> [Provided records]:
━━━━━━━━━━━━━━━━━━━━━━━━━━━━━━

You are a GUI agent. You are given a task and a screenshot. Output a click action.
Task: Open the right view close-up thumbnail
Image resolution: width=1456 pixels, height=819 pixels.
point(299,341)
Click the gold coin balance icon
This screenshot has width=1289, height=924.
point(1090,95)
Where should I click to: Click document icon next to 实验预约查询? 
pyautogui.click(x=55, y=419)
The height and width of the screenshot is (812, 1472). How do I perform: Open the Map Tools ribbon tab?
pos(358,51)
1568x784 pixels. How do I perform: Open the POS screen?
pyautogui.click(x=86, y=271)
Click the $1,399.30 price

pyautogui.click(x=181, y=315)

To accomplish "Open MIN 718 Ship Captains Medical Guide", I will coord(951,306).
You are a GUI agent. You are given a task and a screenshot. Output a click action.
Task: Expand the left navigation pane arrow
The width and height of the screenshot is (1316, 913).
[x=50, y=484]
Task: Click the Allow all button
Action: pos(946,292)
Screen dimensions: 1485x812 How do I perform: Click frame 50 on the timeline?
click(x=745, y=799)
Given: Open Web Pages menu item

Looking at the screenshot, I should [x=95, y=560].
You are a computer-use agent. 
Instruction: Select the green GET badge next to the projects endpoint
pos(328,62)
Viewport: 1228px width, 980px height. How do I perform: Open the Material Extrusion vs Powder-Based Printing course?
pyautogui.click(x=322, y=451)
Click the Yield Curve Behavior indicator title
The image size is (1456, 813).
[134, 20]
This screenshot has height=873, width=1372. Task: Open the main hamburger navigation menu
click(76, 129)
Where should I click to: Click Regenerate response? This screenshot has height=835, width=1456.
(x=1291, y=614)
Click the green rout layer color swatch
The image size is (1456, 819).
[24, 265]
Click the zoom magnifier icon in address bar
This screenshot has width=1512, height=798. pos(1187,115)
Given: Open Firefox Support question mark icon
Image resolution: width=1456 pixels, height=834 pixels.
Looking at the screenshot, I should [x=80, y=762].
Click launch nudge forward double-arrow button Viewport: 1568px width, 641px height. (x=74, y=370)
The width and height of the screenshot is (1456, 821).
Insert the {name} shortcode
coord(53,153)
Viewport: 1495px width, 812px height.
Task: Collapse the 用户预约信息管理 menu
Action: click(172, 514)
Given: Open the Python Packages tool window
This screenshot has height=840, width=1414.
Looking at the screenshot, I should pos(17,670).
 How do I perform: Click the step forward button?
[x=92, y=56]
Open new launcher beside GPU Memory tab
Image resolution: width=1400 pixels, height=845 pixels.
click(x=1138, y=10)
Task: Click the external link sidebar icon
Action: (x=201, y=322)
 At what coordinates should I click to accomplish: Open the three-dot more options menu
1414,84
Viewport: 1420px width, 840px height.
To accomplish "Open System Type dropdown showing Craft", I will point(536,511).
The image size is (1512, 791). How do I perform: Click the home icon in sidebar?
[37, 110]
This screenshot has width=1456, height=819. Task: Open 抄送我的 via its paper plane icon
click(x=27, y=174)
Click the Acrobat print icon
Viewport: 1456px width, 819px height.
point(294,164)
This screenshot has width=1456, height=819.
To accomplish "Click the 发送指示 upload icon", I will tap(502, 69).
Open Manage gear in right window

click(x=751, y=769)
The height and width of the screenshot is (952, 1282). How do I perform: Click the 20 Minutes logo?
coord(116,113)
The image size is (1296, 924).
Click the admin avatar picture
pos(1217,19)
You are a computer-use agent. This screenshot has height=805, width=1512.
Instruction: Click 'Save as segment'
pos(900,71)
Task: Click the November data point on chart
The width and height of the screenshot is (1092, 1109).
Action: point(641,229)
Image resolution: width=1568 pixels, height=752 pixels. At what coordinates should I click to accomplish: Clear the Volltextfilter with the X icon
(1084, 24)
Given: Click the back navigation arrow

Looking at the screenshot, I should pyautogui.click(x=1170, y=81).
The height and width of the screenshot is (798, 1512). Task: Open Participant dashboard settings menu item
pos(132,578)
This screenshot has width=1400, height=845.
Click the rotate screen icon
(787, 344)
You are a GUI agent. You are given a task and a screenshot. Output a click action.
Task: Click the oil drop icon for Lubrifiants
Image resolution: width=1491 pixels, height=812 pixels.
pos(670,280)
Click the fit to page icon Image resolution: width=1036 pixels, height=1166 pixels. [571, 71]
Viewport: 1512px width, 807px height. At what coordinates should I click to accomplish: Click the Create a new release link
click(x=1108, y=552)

━━━━━━━━━━━━━━━━━━━━━━━━━━━━━━

> [Problem to work on]:
The records above must be repeated exactly, every one of them.

> [Result of this exercise]:
You are a GUI agent. You are given a task and a screenshot. Output a click action.
Task: Open the right view close-up thumbnail
Image resolution: width=1456 pixels, height=819 pixels.
point(299,341)
Click the gold coin balance icon
This screenshot has width=1289, height=924.
point(1090,95)
Where should I click to: Click document icon next to 实验预约查询? 
pyautogui.click(x=55, y=419)
The height and width of the screenshot is (812, 1472). How do I perform: Open the Map Tools ribbon tab?
pos(358,51)
1568x784 pixels. How do I perform: Open the POS screen?
pyautogui.click(x=86, y=271)
Click the $1,399.30 price

pyautogui.click(x=181, y=315)

To accomplish "Open MIN 718 Ship Captains Medical Guide", I will coord(951,306).
You are a GUI agent. You are given a task and a screenshot. Output a click action.
Task: Expand the left navigation pane arrow
The width and height of the screenshot is (1316, 913).
[x=50, y=484]
Task: Click the Allow all button
Action: pos(946,292)
Screen dimensions: 1485x812 How do I perform: Click frame 50 on the timeline?
click(x=745, y=799)
Given: Open Web Pages menu item

Looking at the screenshot, I should [x=95, y=560].
You are a computer-use agent. 
Instruction: Select the green GET badge next to the projects endpoint
pos(328,62)
Viewport: 1228px width, 980px height. How do I perform: Open the Material Extrusion vs Powder-Based Printing course?
pyautogui.click(x=322, y=451)
Click the Yield Curve Behavior indicator title
The image size is (1456, 813).
[134, 20]
This screenshot has height=873, width=1372. Task: Open the main hamburger navigation menu
click(76, 129)
Where should I click to: Click Regenerate response? This screenshot has height=835, width=1456.
(x=1291, y=614)
Click the green rout layer color swatch
The image size is (1456, 819).
[24, 265]
Click the zoom magnifier icon in address bar
This screenshot has width=1512, height=798. pos(1187,115)
Given: Open Firefox Support question mark icon
Image resolution: width=1456 pixels, height=834 pixels.
Looking at the screenshot, I should [x=80, y=762].
Click launch nudge forward double-arrow button Viewport: 1568px width, 641px height. (x=74, y=370)
The width and height of the screenshot is (1456, 821).
Insert the {name} shortcode
coord(53,153)
Viewport: 1495px width, 812px height.
Task: Collapse the 用户预约信息管理 menu
Action: click(172, 514)
Given: Open the Python Packages tool window
This screenshot has height=840, width=1414.
Looking at the screenshot, I should pos(17,670).
 How do I perform: Click the step forward button?
[x=92, y=56]
Open new launcher beside GPU Memory tab
Image resolution: width=1400 pixels, height=845 pixels.
click(x=1138, y=10)
Task: Click the external link sidebar icon
Action: (x=201, y=322)
 At what coordinates should I click to accomplish: Open the three-dot more options menu
1414,84
Viewport: 1420px width, 840px height.
To accomplish "Open System Type dropdown showing Craft", I will point(536,511).
The image size is (1512, 791). How do I perform: Click the home icon in sidebar?
[37, 110]
This screenshot has width=1456, height=819. Task: Open 抄送我的 via its paper plane icon
click(x=27, y=174)
Click the Acrobat print icon
Viewport: 1456px width, 819px height.
point(294,164)
This screenshot has width=1456, height=819.
To accomplish "Click the 发送指示 upload icon", I will tap(502, 69).
Open Manage gear in right window

click(x=751, y=769)
The height and width of the screenshot is (952, 1282). How do I perform: Click the 20 Minutes logo?
coord(116,113)
The image size is (1296, 924).
Click the admin avatar picture
pos(1217,19)
You are a computer-use agent. This screenshot has height=805, width=1512.
Instruction: Click 'Save as segment'
pos(900,71)
Task: Click the November data point on chart
The width and height of the screenshot is (1092, 1109).
Action: point(641,229)
Image resolution: width=1568 pixels, height=752 pixels. At what coordinates should I click to accomplish: Clear the Volltextfilter with the X icon
(1084, 24)
Given: Click the back navigation arrow

Looking at the screenshot, I should pyautogui.click(x=1170, y=81).
The height and width of the screenshot is (798, 1512). Task: Open Participant dashboard settings menu item
pos(132,578)
This screenshot has width=1400, height=845.
Click the rotate screen icon
(787, 344)
You are a GUI agent. You are given a task and a screenshot. Output a click action.
Task: Click the oil drop icon for Lubrifiants
Image resolution: width=1491 pixels, height=812 pixels.
pos(670,280)
Click the fit to page icon Image resolution: width=1036 pixels, height=1166 pixels. [571, 71]
Viewport: 1512px width, 807px height. At what coordinates should I click to accomplish: Click the Create a new release link
click(x=1108, y=552)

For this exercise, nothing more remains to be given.